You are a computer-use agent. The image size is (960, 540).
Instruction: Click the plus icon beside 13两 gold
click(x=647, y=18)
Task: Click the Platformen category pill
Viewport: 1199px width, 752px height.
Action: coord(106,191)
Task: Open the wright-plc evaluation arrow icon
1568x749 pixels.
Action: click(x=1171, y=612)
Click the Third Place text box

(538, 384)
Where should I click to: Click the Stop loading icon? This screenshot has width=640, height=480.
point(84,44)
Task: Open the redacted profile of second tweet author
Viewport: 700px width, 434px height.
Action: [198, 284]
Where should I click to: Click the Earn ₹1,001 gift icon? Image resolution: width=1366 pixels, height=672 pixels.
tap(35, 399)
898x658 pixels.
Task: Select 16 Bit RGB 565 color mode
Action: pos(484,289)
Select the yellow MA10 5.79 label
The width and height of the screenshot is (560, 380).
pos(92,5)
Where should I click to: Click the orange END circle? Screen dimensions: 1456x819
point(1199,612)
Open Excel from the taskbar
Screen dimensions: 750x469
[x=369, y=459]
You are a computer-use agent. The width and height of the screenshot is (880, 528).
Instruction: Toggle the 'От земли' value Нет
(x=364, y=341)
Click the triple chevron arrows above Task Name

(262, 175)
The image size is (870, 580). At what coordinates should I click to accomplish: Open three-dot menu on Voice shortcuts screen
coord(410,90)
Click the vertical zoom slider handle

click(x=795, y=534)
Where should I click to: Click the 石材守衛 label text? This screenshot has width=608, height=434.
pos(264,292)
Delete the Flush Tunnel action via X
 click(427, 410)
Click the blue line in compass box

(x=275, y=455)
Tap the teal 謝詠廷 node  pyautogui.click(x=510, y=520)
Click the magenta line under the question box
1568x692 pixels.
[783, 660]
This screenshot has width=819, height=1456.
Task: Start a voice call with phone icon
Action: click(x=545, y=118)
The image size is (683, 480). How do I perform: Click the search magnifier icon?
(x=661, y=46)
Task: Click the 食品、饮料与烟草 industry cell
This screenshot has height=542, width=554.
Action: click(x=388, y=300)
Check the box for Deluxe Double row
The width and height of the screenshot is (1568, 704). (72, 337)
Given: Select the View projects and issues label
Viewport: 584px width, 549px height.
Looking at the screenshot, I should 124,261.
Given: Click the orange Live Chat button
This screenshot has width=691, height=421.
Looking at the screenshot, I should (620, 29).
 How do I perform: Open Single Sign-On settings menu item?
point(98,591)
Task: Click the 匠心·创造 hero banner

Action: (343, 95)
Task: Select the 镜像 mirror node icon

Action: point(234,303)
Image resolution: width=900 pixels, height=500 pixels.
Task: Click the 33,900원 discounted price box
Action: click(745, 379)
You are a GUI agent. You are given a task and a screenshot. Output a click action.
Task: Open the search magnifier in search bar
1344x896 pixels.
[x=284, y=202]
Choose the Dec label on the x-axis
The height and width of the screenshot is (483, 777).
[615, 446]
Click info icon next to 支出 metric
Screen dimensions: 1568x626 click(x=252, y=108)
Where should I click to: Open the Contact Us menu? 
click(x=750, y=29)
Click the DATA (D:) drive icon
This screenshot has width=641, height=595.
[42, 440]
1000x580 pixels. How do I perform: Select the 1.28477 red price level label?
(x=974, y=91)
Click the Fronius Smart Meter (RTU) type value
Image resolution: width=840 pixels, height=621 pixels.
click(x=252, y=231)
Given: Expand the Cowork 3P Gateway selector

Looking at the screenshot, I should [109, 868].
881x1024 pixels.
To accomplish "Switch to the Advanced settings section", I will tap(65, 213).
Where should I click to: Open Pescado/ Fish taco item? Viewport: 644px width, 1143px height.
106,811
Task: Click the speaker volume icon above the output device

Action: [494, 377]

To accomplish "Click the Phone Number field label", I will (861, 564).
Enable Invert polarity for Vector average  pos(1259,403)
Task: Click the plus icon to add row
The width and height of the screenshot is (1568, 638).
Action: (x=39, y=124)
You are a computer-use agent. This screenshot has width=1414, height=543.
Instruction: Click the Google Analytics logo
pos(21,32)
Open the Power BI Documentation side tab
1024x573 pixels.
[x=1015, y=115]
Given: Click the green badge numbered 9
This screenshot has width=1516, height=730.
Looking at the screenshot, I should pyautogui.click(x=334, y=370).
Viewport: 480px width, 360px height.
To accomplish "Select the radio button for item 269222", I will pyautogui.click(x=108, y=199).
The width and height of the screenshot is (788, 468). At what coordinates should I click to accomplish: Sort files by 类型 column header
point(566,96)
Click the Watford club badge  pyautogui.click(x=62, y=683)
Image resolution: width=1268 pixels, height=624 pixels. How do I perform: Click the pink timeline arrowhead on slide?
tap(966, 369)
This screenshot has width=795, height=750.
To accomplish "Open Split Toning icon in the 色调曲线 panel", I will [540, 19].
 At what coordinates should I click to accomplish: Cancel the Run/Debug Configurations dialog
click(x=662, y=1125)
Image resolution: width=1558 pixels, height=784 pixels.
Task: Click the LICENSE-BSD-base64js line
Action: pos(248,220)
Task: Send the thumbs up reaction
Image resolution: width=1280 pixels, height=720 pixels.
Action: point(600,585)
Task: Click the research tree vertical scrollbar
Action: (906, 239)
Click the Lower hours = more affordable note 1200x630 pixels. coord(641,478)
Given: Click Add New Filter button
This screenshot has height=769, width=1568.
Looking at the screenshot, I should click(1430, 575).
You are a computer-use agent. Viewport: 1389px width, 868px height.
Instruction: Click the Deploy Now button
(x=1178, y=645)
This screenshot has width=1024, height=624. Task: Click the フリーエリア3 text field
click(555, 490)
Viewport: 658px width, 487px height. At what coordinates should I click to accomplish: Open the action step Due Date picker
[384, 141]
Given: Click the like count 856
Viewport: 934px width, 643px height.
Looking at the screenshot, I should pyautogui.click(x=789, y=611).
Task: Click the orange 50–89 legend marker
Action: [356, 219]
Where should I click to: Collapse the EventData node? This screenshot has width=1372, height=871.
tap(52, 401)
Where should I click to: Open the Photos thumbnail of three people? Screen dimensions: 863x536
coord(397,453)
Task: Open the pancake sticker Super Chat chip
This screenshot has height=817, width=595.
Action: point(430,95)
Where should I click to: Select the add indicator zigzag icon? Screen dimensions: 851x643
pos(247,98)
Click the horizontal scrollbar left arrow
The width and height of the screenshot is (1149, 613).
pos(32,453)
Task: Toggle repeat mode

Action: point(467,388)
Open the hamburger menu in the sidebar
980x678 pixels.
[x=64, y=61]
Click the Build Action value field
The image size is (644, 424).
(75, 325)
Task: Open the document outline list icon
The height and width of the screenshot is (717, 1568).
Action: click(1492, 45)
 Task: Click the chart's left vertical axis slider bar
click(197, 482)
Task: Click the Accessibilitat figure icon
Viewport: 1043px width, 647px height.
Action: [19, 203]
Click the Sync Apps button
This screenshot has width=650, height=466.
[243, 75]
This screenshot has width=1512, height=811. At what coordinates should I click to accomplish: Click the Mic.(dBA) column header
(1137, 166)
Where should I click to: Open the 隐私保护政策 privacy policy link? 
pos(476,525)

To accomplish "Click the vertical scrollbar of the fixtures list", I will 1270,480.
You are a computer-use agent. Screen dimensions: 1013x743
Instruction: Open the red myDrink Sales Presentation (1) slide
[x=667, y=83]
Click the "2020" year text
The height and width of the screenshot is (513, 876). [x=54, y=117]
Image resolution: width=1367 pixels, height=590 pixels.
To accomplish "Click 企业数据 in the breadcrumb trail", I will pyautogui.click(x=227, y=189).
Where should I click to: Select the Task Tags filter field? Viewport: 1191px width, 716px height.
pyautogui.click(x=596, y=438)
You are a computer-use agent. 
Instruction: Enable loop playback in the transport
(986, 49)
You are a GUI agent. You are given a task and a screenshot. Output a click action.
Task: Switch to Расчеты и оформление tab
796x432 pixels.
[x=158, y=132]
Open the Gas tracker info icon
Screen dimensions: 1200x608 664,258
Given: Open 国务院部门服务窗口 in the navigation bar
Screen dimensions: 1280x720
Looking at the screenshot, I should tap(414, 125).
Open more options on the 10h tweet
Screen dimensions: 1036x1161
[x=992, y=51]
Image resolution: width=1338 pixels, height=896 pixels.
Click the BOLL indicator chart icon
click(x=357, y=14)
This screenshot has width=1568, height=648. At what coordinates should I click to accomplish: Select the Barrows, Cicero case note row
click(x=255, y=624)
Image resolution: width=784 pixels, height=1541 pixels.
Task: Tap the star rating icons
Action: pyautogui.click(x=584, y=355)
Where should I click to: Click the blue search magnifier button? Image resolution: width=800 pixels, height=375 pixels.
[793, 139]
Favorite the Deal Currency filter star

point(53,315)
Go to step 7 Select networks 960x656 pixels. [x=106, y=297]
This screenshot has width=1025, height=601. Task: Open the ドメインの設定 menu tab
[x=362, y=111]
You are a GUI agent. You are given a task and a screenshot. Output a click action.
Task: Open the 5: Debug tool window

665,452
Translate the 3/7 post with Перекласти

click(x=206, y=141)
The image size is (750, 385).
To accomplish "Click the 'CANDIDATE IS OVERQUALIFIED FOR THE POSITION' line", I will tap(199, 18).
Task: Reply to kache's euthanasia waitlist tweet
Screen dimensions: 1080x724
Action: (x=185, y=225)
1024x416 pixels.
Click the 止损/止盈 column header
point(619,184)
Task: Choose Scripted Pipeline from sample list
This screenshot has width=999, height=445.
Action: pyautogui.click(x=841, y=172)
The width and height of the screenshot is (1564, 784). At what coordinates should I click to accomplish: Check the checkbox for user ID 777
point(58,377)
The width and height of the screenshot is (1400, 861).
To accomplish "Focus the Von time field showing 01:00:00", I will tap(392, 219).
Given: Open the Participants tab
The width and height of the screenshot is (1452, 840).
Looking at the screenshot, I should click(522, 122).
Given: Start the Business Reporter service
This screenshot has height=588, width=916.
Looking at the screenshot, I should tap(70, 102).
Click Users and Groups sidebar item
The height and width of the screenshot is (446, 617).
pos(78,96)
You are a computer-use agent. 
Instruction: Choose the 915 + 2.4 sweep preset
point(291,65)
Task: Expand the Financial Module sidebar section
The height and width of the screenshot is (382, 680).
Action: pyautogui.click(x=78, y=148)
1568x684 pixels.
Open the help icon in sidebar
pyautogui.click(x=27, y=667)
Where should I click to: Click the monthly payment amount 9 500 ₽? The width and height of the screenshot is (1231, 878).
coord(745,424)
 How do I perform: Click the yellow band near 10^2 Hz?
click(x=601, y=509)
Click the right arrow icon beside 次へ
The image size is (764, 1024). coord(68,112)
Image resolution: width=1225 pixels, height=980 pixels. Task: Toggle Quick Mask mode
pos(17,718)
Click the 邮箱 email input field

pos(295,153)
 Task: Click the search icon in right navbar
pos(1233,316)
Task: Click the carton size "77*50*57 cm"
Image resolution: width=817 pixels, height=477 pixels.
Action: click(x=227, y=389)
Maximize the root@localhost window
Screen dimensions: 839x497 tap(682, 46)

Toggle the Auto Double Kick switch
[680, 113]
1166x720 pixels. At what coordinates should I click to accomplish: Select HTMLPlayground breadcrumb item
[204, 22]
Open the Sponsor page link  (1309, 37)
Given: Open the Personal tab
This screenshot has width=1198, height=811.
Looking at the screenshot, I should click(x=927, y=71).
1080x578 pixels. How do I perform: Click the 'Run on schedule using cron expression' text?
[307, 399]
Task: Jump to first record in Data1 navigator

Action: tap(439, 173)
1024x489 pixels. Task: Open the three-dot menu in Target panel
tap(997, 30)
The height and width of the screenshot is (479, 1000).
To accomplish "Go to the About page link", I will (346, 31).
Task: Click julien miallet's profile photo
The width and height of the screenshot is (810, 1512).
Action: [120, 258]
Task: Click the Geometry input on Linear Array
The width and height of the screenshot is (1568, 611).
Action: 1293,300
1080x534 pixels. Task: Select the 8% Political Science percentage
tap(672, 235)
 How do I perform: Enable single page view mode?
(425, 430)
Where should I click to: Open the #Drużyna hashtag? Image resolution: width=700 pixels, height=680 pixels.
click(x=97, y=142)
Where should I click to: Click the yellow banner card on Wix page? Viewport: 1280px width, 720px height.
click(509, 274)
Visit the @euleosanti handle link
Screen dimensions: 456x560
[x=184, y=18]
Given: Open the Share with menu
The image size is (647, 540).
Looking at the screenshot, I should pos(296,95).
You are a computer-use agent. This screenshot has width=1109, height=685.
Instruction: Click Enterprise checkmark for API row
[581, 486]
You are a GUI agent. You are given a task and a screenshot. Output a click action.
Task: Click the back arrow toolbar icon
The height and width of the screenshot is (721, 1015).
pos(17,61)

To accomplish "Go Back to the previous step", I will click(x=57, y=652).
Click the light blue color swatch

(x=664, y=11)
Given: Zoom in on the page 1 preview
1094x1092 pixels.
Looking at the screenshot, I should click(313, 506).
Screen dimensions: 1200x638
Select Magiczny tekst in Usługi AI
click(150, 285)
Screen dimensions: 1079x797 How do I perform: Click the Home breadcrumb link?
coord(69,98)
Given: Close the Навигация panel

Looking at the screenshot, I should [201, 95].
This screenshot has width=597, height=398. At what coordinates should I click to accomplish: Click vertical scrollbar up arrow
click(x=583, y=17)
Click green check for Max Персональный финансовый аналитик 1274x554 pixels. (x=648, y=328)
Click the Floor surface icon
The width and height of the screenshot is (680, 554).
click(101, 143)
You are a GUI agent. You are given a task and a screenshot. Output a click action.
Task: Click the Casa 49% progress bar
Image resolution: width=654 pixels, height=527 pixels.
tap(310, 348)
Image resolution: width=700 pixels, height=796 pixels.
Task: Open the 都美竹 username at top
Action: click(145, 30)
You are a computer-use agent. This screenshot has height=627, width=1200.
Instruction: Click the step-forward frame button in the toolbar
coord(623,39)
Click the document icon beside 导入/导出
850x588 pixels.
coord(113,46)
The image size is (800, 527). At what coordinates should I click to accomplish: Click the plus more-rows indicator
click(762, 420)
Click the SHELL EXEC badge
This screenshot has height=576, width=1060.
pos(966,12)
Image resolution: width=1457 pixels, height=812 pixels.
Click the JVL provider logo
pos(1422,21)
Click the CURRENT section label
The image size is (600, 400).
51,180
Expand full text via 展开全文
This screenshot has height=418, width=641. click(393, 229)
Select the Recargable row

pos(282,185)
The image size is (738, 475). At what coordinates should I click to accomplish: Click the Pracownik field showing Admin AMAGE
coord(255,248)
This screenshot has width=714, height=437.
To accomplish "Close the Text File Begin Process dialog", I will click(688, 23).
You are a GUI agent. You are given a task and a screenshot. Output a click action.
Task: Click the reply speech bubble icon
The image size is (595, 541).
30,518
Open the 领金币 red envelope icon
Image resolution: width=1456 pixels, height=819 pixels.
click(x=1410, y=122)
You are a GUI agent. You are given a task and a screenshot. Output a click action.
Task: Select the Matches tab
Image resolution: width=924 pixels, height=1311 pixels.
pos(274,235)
____________
▸ **WHAT TO DO**: For every line in the material above that holds the string "green", add one to a count; state only the final count.

▸ **ANSWER BELOW**: 2